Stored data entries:
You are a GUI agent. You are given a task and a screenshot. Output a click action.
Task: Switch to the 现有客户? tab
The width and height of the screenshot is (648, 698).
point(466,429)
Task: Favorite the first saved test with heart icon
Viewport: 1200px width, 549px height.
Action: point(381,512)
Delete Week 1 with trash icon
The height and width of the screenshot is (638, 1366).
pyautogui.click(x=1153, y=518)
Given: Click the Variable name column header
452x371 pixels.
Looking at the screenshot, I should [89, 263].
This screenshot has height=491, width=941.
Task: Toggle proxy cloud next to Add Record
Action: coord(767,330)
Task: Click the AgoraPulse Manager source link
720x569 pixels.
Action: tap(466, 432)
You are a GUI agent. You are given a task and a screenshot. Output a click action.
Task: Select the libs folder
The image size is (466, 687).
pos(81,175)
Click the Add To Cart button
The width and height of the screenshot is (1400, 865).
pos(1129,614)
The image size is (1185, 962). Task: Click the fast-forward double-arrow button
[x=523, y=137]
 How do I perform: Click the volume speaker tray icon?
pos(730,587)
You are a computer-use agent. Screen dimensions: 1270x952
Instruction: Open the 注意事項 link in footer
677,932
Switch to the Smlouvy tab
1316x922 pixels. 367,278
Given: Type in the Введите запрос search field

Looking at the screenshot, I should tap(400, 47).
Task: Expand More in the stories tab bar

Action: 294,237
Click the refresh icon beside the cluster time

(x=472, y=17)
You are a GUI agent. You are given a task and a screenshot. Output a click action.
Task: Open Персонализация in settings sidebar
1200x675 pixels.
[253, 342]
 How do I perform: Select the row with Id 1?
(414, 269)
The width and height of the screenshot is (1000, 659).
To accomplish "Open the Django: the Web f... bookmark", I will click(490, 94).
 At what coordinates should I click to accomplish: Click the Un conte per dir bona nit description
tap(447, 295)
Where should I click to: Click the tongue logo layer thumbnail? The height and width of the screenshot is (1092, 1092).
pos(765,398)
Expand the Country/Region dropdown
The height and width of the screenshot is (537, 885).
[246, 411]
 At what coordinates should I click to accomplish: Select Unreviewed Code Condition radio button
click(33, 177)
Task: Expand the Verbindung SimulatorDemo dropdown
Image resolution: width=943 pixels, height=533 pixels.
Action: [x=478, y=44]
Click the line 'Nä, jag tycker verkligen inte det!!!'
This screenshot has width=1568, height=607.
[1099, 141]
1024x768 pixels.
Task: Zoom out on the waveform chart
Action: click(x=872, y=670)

Exercise goal: All of the data above must be set down again exactly.

Final answer:
You are a GUI agent. You are given a task and a screenshot. Output a click action.
Task: Switch to the 现有客户? tab
The width and height of the screenshot is (648, 698).
point(466,429)
Task: Favorite the first saved test with heart icon
Viewport: 1200px width, 549px height.
Action: point(381,512)
Delete Week 1 with trash icon
The height and width of the screenshot is (638, 1366).
pyautogui.click(x=1153, y=518)
Given: Click the Variable name column header
452x371 pixels.
Looking at the screenshot, I should [89, 263].
This screenshot has height=491, width=941.
Task: Toggle proxy cloud next to Add Record
Action: coord(767,330)
Task: Click the AgoraPulse Manager source link
720x569 pixels.
Action: tap(466, 432)
You are a GUI agent. You are given a task and a screenshot. Output a click action.
Task: Select the libs folder
The image size is (466, 687).
pos(81,175)
Click the Add To Cart button
The width and height of the screenshot is (1400, 865).
pos(1129,614)
The image size is (1185, 962). Task: Click the fast-forward double-arrow button
[x=523, y=137]
 How do I perform: Click the volume speaker tray icon?
pos(730,587)
You are a computer-use agent. Screen dimensions: 1270x952
Instruction: Open the 注意事項 link in footer
677,932
Switch to the Smlouvy tab
1316x922 pixels. 367,278
Given: Type in the Введите запрос search field

Looking at the screenshot, I should tap(400, 47).
Task: Expand More in the stories tab bar

Action: 294,237
Click the refresh icon beside the cluster time

(x=472, y=17)
You are a GUI agent. You are given a task and a screenshot. Output a click action.
Task: Open Персонализация in settings sidebar
1200x675 pixels.
[253, 342]
 How do I perform: Select the row with Id 1?
(414, 269)
The width and height of the screenshot is (1000, 659).
To accomplish "Open the Django: the Web f... bookmark", I will click(490, 94).
 At what coordinates should I click to accomplish: Click the Un conte per dir bona nit description
tap(447, 295)
Where should I click to: Click the tongue logo layer thumbnail? The height and width of the screenshot is (1092, 1092).
pos(765,398)
Expand the Country/Region dropdown
The height and width of the screenshot is (537, 885).
[246, 411]
 At what coordinates should I click to accomplish: Select Unreviewed Code Condition radio button
click(33, 177)
Task: Expand the Verbindung SimulatorDemo dropdown
Image resolution: width=943 pixels, height=533 pixels.
Action: [x=478, y=44]
Click the line 'Nä, jag tycker verkligen inte det!!!'
This screenshot has width=1568, height=607.
[1099, 141]
1024x768 pixels.
Task: Zoom out on the waveform chart
Action: click(x=872, y=670)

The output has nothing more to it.